Extracted records.
━━━
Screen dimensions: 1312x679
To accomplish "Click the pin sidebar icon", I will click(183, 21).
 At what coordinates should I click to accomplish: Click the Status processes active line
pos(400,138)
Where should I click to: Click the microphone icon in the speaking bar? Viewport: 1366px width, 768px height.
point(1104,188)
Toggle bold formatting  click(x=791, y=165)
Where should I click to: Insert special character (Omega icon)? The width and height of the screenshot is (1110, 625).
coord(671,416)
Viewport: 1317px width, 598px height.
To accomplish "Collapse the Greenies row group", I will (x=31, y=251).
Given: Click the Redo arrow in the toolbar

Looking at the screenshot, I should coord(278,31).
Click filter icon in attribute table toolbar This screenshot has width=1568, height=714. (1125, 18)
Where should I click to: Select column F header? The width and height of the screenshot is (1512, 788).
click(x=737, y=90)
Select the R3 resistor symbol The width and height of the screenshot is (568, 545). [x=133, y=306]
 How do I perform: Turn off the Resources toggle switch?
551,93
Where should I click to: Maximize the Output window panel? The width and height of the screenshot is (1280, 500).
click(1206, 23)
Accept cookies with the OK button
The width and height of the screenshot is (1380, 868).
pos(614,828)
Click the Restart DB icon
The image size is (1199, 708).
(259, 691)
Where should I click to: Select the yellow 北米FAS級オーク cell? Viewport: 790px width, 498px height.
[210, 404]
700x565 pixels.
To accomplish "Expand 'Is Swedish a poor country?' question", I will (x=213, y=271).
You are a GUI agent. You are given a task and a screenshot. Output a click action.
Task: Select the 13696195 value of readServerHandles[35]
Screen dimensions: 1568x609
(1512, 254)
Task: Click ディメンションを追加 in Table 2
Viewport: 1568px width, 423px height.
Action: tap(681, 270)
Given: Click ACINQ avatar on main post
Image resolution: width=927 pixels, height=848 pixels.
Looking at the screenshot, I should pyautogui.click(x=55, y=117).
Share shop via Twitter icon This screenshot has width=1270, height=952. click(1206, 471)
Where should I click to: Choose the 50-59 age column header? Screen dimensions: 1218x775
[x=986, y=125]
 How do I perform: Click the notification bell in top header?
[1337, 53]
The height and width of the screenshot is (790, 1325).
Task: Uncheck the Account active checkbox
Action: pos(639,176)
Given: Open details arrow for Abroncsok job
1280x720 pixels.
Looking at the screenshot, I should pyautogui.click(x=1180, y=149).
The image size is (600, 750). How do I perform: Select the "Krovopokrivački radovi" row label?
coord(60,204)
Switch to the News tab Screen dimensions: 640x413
━━━
Task goal.
Word for word, reproduce every record shown above.

Final answer.
Screen dimensions: 1312x679
To accomplish "Click the pin sidebar icon", I will click(183, 21).
 At what coordinates should I click to accomplish: Click the Status processes active line
pos(400,138)
Where should I click to: Click the microphone icon in the speaking bar? Viewport: 1366px width, 768px height.
point(1104,188)
Toggle bold formatting  click(x=791, y=165)
Where should I click to: Insert special character (Omega icon)? The width and height of the screenshot is (1110, 625).
coord(671,416)
Viewport: 1317px width, 598px height.
To accomplish "Collapse the Greenies row group", I will (x=31, y=251).
Given: Click the Redo arrow in the toolbar

Looking at the screenshot, I should coord(278,31).
Click filter icon in attribute table toolbar This screenshot has width=1568, height=714. (1125, 18)
Where should I click to: Select column F header? The width and height of the screenshot is (1512, 788).
click(x=737, y=90)
Select the R3 resistor symbol The width and height of the screenshot is (568, 545). [x=133, y=306]
 How do I perform: Turn off the Resources toggle switch?
551,93
Where should I click to: Maximize the Output window panel? The width and height of the screenshot is (1280, 500).
click(1206, 23)
Accept cookies with the OK button
The width and height of the screenshot is (1380, 868).
pos(614,828)
Click the Restart DB icon
The image size is (1199, 708).
(259, 691)
Where should I click to: Select the yellow 北米FAS級オーク cell? Viewport: 790px width, 498px height.
[210, 404]
700x565 pixels.
To accomplish "Expand 'Is Swedish a poor country?' question", I will (x=213, y=271).
You are a GUI agent. You are given a task and a screenshot. Output a click action.
Task: Select the 13696195 value of readServerHandles[35]
Screen dimensions: 1568x609
(1512, 254)
Task: Click ディメンションを追加 in Table 2
Viewport: 1568px width, 423px height.
Action: tap(681, 270)
Given: Click ACINQ avatar on main post
Image resolution: width=927 pixels, height=848 pixels.
Looking at the screenshot, I should pyautogui.click(x=55, y=117).
Share shop via Twitter icon This screenshot has width=1270, height=952. click(1206, 471)
Where should I click to: Choose the 50-59 age column header? Screen dimensions: 1218x775
[x=986, y=125]
 How do I perform: Click the notification bell in top header?
[1337, 53]
The height and width of the screenshot is (790, 1325).
Task: Uncheck the Account active checkbox
Action: pos(639,176)
Given: Open details arrow for Abroncsok job
1280x720 pixels.
Looking at the screenshot, I should pyautogui.click(x=1180, y=149).
The image size is (600, 750). How do I perform: Select the "Krovopokrivački radovi" row label?
coord(60,204)
Switch to the News tab Screen dimensions: 640x413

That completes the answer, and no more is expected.